Items from a data source
····················

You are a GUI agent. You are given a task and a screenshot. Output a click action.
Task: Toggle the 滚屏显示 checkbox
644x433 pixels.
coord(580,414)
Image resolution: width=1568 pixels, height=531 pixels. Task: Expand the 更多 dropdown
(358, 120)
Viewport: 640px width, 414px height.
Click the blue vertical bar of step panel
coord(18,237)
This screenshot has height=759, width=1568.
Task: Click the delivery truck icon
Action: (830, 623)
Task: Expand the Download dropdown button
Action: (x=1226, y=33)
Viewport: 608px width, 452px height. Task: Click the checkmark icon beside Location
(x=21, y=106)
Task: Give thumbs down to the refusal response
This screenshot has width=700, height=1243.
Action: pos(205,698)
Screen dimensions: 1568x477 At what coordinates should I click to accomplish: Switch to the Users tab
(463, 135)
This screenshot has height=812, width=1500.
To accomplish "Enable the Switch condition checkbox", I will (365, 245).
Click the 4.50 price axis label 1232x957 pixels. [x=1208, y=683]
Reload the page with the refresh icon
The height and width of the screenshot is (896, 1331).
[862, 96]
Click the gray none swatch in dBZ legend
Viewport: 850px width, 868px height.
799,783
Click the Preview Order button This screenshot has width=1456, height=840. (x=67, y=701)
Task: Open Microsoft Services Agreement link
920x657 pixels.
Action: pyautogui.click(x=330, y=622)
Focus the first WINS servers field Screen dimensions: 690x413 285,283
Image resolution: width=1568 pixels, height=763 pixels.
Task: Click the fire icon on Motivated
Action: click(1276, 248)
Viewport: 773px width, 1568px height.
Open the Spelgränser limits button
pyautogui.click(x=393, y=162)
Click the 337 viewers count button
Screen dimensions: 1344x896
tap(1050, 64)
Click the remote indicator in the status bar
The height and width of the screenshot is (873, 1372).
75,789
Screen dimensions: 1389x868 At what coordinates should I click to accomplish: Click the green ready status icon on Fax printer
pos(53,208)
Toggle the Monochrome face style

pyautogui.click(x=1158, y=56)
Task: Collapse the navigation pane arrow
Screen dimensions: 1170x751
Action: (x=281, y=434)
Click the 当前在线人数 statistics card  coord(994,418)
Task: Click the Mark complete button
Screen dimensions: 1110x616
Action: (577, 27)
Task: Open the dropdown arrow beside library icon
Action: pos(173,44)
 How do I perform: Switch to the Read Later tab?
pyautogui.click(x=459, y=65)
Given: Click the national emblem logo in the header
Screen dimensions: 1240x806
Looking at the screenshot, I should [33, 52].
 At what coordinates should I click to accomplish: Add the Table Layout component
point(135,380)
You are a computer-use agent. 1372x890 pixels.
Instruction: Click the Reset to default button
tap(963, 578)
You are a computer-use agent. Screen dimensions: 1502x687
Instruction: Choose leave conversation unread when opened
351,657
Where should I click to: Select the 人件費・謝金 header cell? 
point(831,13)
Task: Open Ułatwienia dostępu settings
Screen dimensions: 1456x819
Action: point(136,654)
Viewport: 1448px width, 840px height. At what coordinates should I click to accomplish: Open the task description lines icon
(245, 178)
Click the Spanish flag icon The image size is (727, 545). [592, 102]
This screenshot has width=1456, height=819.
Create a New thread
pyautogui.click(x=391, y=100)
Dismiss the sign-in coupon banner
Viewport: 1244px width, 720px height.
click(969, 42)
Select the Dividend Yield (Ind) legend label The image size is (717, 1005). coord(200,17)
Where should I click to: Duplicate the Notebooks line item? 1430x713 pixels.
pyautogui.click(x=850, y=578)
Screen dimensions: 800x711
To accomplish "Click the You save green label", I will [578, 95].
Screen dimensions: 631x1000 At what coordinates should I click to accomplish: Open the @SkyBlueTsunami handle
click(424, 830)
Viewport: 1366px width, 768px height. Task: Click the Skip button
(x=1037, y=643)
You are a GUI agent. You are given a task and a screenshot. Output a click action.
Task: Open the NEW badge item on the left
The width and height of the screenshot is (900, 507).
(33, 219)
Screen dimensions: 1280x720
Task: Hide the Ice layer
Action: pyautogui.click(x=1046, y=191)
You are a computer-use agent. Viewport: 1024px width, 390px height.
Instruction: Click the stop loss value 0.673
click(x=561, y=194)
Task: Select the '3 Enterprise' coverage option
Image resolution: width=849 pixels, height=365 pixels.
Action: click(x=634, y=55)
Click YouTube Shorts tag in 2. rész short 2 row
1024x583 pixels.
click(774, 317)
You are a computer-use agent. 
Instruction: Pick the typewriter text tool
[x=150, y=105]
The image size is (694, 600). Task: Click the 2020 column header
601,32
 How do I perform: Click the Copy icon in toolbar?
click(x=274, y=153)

····················

→ Work to complete
Revise the entries above by changing each "Instruction" to "Command" and leaving everything else the same.

→ Final answer
You are a GUI agent. You are given a task and a screenshot. Output a click action.
Task: Toggle the 滚屏显示 checkbox
644x433 pixels.
coord(580,414)
Image resolution: width=1568 pixels, height=531 pixels. Task: Expand the 更多 dropdown
(358, 120)
Viewport: 640px width, 414px height.
Click the blue vertical bar of step panel
coord(18,237)
This screenshot has height=759, width=1568.
Task: Click the delivery truck icon
Action: (830, 623)
Task: Expand the Download dropdown button
Action: (x=1226, y=33)
Viewport: 608px width, 452px height. Task: Click the checkmark icon beside Location
(x=21, y=106)
Task: Give thumbs down to the refusal response
This screenshot has width=700, height=1243.
Action: pos(205,698)
Screen dimensions: 1568x477 At what coordinates should I click to accomplish: Switch to the Users tab
(463, 135)
This screenshot has height=812, width=1500.
To accomplish "Enable the Switch condition checkbox", I will (365, 245).
Click the 4.50 price axis label 1232x957 pixels. [x=1208, y=683]
Reload the page with the refresh icon
The height and width of the screenshot is (896, 1331).
[862, 96]
Click the gray none swatch in dBZ legend
Viewport: 850px width, 868px height.
799,783
Click the Preview Order button This screenshot has width=1456, height=840. (x=67, y=701)
Task: Open Microsoft Services Agreement link
920x657 pixels.
Action: pyautogui.click(x=330, y=622)
Focus the first WINS servers field Screen dimensions: 690x413 285,283
Image resolution: width=1568 pixels, height=763 pixels.
Task: Click the fire icon on Motivated
Action: click(1276, 248)
Viewport: 773px width, 1568px height.
Open the Spelgränser limits button
pyautogui.click(x=393, y=162)
Click the 337 viewers count button
Screen dimensions: 1344x896
tap(1050, 64)
Click the remote indicator in the status bar
The height and width of the screenshot is (873, 1372).
75,789
Screen dimensions: 1389x868 At what coordinates should I click to accomplish: Click the green ready status icon on Fax printer
pos(53,208)
Toggle the Monochrome face style

pyautogui.click(x=1158, y=56)
Task: Collapse the navigation pane arrow
Screen dimensions: 1170x751
Action: (x=281, y=434)
Click the 当前在线人数 statistics card  coord(994,418)
Task: Click the Mark complete button
Screen dimensions: 1110x616
Action: (577, 27)
Task: Open the dropdown arrow beside library icon
Action: pos(173,44)
 How do I perform: Switch to the Read Later tab?
pyautogui.click(x=459, y=65)
Given: Click the national emblem logo in the header
Screen dimensions: 1240x806
Looking at the screenshot, I should [33, 52].
 At what coordinates should I click to accomplish: Add the Table Layout component
point(135,380)
You are a computer-use agent. 1372x890 pixels.
Command: Click the Reset to default button
tap(963, 578)
You are a computer-use agent. Screen dimensions: 1502x687
Command: Choose leave conversation unread when opened
351,657
Where should I click to: Select the 人件費・謝金 header cell? 
point(831,13)
Task: Open Ułatwienia dostępu settings
Screen dimensions: 1456x819
Action: point(136,654)
Viewport: 1448px width, 840px height. At what coordinates should I click to accomplish: Open the task description lines icon
(245, 178)
Click the Spanish flag icon The image size is (727, 545). [592, 102]
This screenshot has width=1456, height=819.
Create a New thread
pyautogui.click(x=391, y=100)
Dismiss the sign-in coupon banner
Viewport: 1244px width, 720px height.
click(969, 42)
Select the Dividend Yield (Ind) legend label The image size is (717, 1005). coord(200,17)
Where should I click to: Duplicate the Notebooks line item? 1430x713 pixels.
pyautogui.click(x=850, y=578)
Screen dimensions: 800x711
To accomplish "Click the You save green label", I will [578, 95].
Screen dimensions: 631x1000 At what coordinates should I click to accomplish: Open the @SkyBlueTsunami handle
click(424, 830)
Viewport: 1366px width, 768px height. Task: Click the Skip button
(x=1037, y=643)
You are a GUI agent. You are given a task and a screenshot. Output a click action.
Task: Open the NEW badge item on the left
The width and height of the screenshot is (900, 507).
(33, 219)
Screen dimensions: 1280x720
Task: Hide the Ice layer
Action: pyautogui.click(x=1046, y=191)
You are a computer-use agent. Viewport: 1024px width, 390px height.
Command: Click the stop loss value 0.673
click(x=561, y=194)
Task: Select the '3 Enterprise' coverage option
Image resolution: width=849 pixels, height=365 pixels.
Action: click(x=634, y=55)
Click YouTube Shorts tag in 2. rész short 2 row
1024x583 pixels.
click(774, 317)
You are a computer-use agent. 
Command: Pick the typewriter text tool
[x=150, y=105]
The image size is (694, 600). Task: Click the 2020 column header
601,32
 How do I perform: Click the Copy icon in toolbar?
click(x=274, y=153)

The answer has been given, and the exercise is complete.